Texto citado:
***

Aceptémoslo: Trump es más coherente con el mundo actual
La política exterior de Donald Trump encaja y ha impulsado los tiempos que corren: es pragmática, proteccionista y aislacionista. Su nacionalismo y su tendencia autoritaria también lo han convertido en un ejemplo. Pero eso no lo hace un líder deseable, sobre todo en un mundo más inseguro
“Es el derecho de cualquier nación priorizar sus intereses”. Esta frase pertenece al discurso de toma de posesión de Donald Trump tras ganar las elecciones de 2016 en Estados Unidos. Casi ocho años después, el republicano volverá a la Casa Blanca y su visión de la política exterior sigue siendo la misma. No sólo eso: el mundo parece haber seguido esa premisa a rajatabla. Conflictos como la invasión rusa de Ucrania, la limpieza étnica de Azerbaiyán en el Alto Karabaj o la masacre de Israel en la Franja de Gaza prueban que el mundo cada vez se rige menos por el respeto a unas normas comunes y más por el egoísmo de los Estados. Incluso cuando eso implica el uso indiscriminado de la fuerza.

***

Datos disponibles:

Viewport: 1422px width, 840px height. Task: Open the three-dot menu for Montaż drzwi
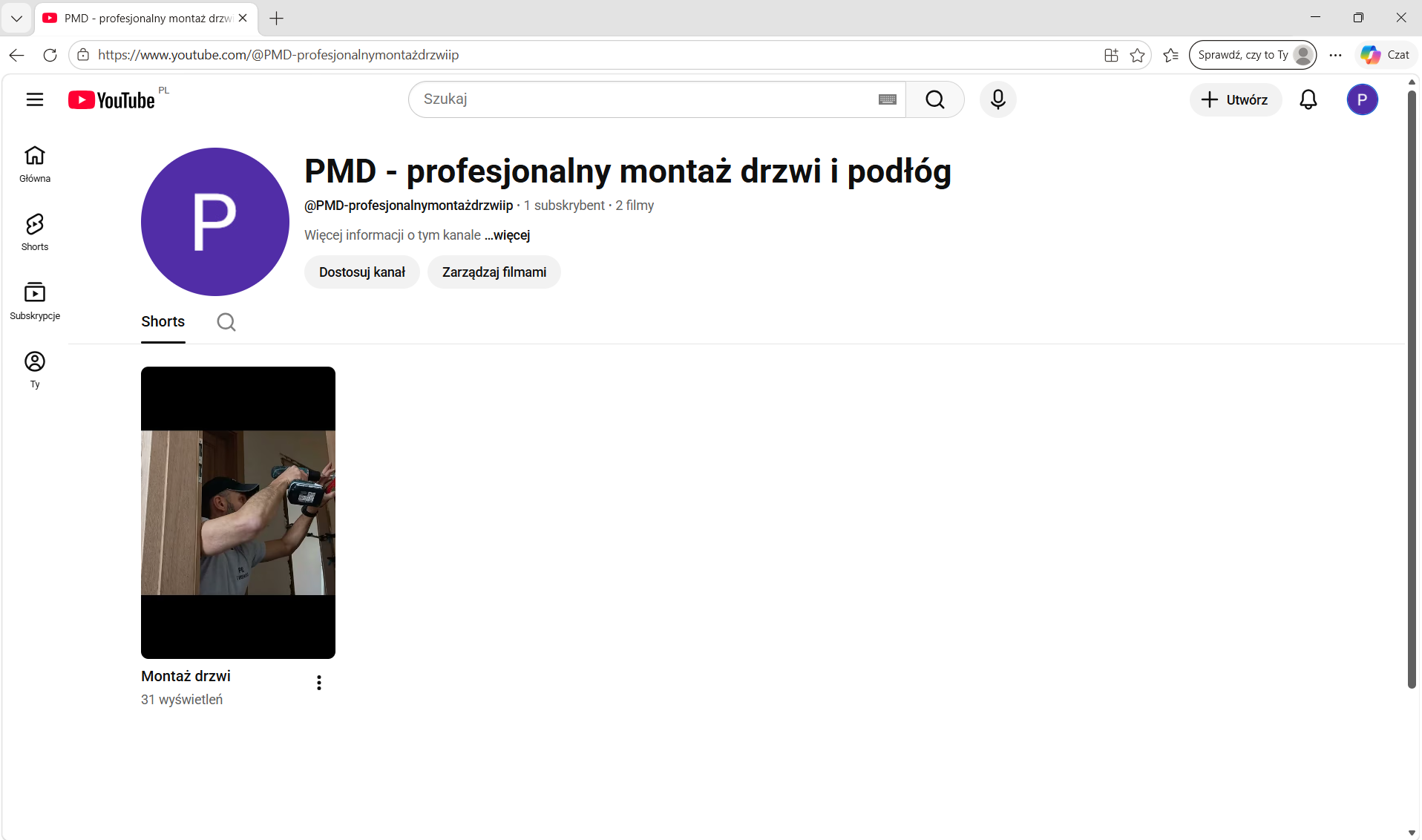(319, 683)
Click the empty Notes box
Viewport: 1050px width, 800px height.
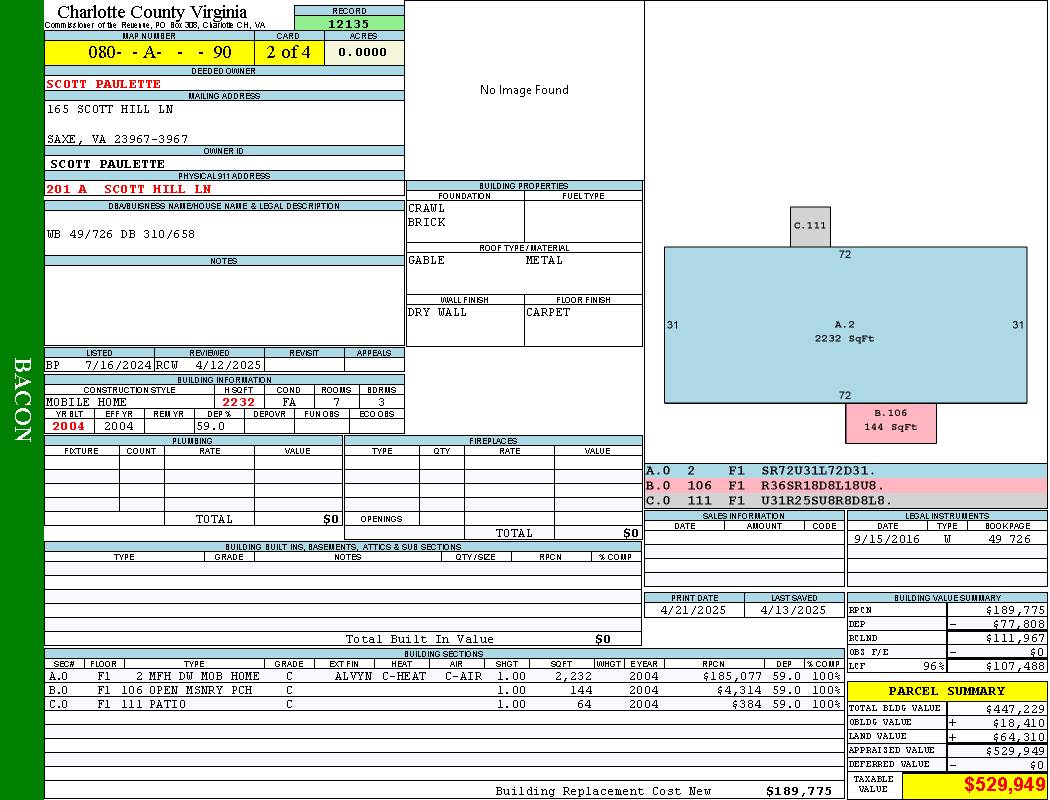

***

Instrucción dada: Transcribe íntegro y sin ninguna modificación el texto sobre la política exterior de Donald Trump.

Respuesta:
Aceptémoslo: Trump es más coherente con el mundo actual
La política exterior de Donald Trump encaja y ha impulsado los tiempos que corren: es pragmática, proteccionista y aislacionista. Su nacionalismo y su tendencia autoritaria también lo han convertido en un ejemplo. Pero eso no lo hace un líder deseable, sobre todo en un mundo más inseguro
“Es el derecho de cualquier nación priorizar sus intereses”. Esta frase pertenece al discurso de toma de posesión de Donald Trump tras ganar las elecciones de 2016 en Estados Unidos. Casi ocho años después, el republicano volverá a la Casa Blanca y su visión de la política exterior sigue siendo la misma. No sólo eso: el mundo parece haber seguido esa premisa a rajatabla. Conflictos como la invasión rusa de Ucrania, la limpieza étnica de Azerbaiyán en el Alto Karabaj o la masacre de Israel en la Franja de Gaza prueban que el mundo cada vez se rige menos por el respeto a unas normas comunes y más por el egoísmo de los Estados. Incluso cuando eso implica el uso indiscriminado de la fuerza.